** Problem to solve **
Reproduce word for word, from the entries below, the line with "2353x1568 pixels.", the line with "Click the Apply", and every line between them, and nothing more.

Dataset extract Block Start

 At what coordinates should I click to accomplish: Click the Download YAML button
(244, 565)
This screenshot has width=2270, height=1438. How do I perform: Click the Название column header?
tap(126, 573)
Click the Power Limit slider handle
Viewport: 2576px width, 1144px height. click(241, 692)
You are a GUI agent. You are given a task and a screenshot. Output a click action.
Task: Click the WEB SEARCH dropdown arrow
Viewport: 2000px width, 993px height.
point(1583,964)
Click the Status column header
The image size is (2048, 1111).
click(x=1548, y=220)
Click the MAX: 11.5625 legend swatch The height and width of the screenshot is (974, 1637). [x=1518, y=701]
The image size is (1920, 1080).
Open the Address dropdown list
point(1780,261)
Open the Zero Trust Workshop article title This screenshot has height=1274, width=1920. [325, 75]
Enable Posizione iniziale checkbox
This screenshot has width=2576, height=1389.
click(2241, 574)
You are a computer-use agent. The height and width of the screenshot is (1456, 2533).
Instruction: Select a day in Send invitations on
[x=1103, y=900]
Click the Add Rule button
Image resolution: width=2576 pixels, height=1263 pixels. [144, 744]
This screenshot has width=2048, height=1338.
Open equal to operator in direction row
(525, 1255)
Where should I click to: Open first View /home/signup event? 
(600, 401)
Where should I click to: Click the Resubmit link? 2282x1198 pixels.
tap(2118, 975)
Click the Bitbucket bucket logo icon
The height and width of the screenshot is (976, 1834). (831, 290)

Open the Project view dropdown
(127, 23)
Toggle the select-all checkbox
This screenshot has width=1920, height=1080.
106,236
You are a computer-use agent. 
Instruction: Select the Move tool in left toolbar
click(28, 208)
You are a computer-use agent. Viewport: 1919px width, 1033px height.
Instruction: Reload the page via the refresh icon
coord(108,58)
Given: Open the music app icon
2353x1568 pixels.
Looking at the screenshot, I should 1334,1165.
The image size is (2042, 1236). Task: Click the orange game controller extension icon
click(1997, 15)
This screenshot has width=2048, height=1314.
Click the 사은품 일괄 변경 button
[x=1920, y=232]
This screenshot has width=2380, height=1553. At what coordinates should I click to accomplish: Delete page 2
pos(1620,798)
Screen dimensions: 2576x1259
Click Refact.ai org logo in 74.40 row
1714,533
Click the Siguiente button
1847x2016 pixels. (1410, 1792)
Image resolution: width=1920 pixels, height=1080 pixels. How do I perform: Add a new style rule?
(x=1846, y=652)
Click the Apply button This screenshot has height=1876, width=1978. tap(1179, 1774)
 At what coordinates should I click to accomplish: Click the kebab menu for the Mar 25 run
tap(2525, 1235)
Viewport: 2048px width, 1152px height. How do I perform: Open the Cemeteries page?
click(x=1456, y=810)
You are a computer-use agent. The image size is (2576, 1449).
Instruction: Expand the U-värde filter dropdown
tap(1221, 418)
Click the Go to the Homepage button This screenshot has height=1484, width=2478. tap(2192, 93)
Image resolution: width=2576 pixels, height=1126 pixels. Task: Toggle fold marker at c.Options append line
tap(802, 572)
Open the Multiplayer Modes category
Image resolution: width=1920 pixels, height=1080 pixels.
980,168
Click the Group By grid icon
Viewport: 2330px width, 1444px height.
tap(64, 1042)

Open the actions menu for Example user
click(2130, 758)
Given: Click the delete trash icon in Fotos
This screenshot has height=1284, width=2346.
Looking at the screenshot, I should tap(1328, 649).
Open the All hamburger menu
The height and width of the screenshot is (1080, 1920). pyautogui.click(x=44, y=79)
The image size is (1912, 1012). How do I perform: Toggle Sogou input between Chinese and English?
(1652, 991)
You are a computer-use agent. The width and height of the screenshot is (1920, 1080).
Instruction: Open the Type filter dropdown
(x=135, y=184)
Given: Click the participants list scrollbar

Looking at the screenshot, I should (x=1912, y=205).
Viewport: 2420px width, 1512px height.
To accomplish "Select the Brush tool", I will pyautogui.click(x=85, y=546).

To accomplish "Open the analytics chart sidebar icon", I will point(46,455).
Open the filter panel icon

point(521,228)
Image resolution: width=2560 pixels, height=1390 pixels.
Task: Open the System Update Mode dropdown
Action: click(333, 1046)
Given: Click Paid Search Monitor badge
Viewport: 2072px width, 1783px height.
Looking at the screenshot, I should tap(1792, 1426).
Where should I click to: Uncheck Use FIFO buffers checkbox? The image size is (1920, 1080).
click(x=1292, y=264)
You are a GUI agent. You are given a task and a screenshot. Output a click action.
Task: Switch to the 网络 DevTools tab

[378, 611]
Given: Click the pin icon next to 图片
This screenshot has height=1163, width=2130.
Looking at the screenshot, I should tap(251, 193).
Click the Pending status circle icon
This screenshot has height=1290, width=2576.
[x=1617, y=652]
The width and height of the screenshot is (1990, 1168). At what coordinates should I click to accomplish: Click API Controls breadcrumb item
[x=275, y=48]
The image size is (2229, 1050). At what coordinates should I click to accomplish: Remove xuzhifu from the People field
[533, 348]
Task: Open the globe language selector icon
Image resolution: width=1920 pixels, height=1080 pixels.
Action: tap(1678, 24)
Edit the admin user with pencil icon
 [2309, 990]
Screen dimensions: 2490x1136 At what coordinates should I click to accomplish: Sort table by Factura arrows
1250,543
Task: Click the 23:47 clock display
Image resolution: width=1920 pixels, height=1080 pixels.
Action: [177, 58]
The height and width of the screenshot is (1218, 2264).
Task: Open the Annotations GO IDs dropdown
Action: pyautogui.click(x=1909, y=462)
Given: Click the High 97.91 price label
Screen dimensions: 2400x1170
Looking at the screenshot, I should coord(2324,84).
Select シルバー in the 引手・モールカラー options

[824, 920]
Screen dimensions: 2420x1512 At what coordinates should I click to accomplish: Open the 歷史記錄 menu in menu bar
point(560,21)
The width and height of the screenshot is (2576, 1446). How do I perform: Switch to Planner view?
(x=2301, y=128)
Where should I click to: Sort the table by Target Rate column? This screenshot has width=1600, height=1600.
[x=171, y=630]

Dataset extract Block End

** Answer space **
2353x1568 pixels.
Looking at the screenshot, I should 1334,1165.
The image size is (2042, 1236). Task: Click the orange game controller extension icon
click(1997, 15)
This screenshot has width=2048, height=1314.
Click the 사은품 일괄 변경 button
[x=1920, y=232]
This screenshot has width=2380, height=1553. At what coordinates should I click to accomplish: Delete page 2
pos(1620,798)
Screen dimensions: 2576x1259
Click Refact.ai org logo in 74.40 row
1714,533
Click the Siguiente button
1847x2016 pixels. (1410, 1792)
Image resolution: width=1920 pixels, height=1080 pixels. How do I perform: Add a new style rule?
(x=1846, y=652)
Click the Apply button This screenshot has height=1876, width=1978. tap(1179, 1774)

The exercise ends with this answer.